▸ **MATERIAL PROVIDED**
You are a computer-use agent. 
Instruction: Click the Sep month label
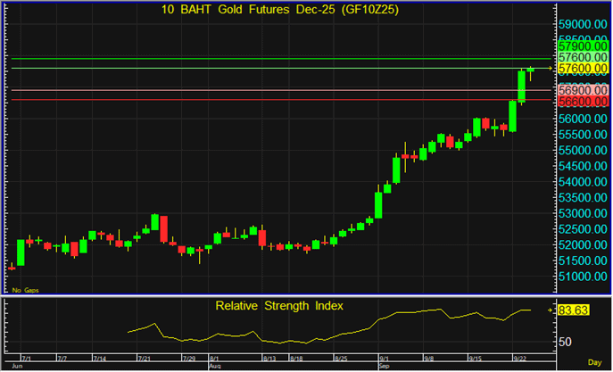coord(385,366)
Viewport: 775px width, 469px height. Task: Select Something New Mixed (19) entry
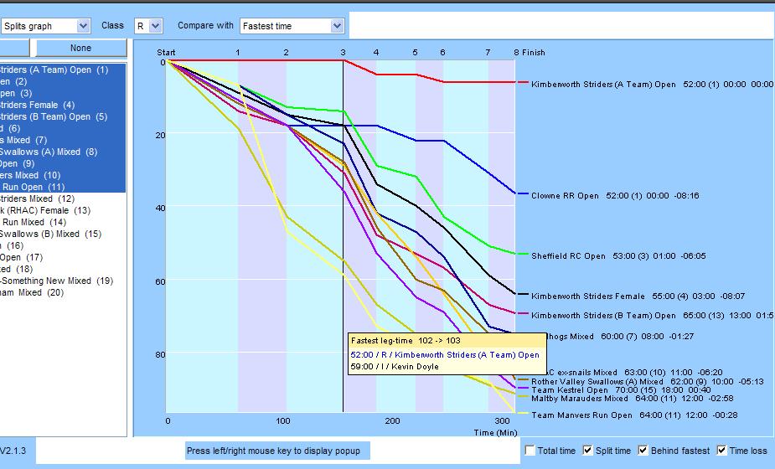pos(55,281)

▸ **REQUIRED ACTION**
The output is the data above, repeated exactly, with pictures omitted.

▸ **EXERCISE ANSWER**
You are a computer-use agent. 
Instruction: Click the Sep month label
coord(385,366)
Viewport: 775px width, 469px height. Task: Select Something New Mixed (19) entry
pos(55,281)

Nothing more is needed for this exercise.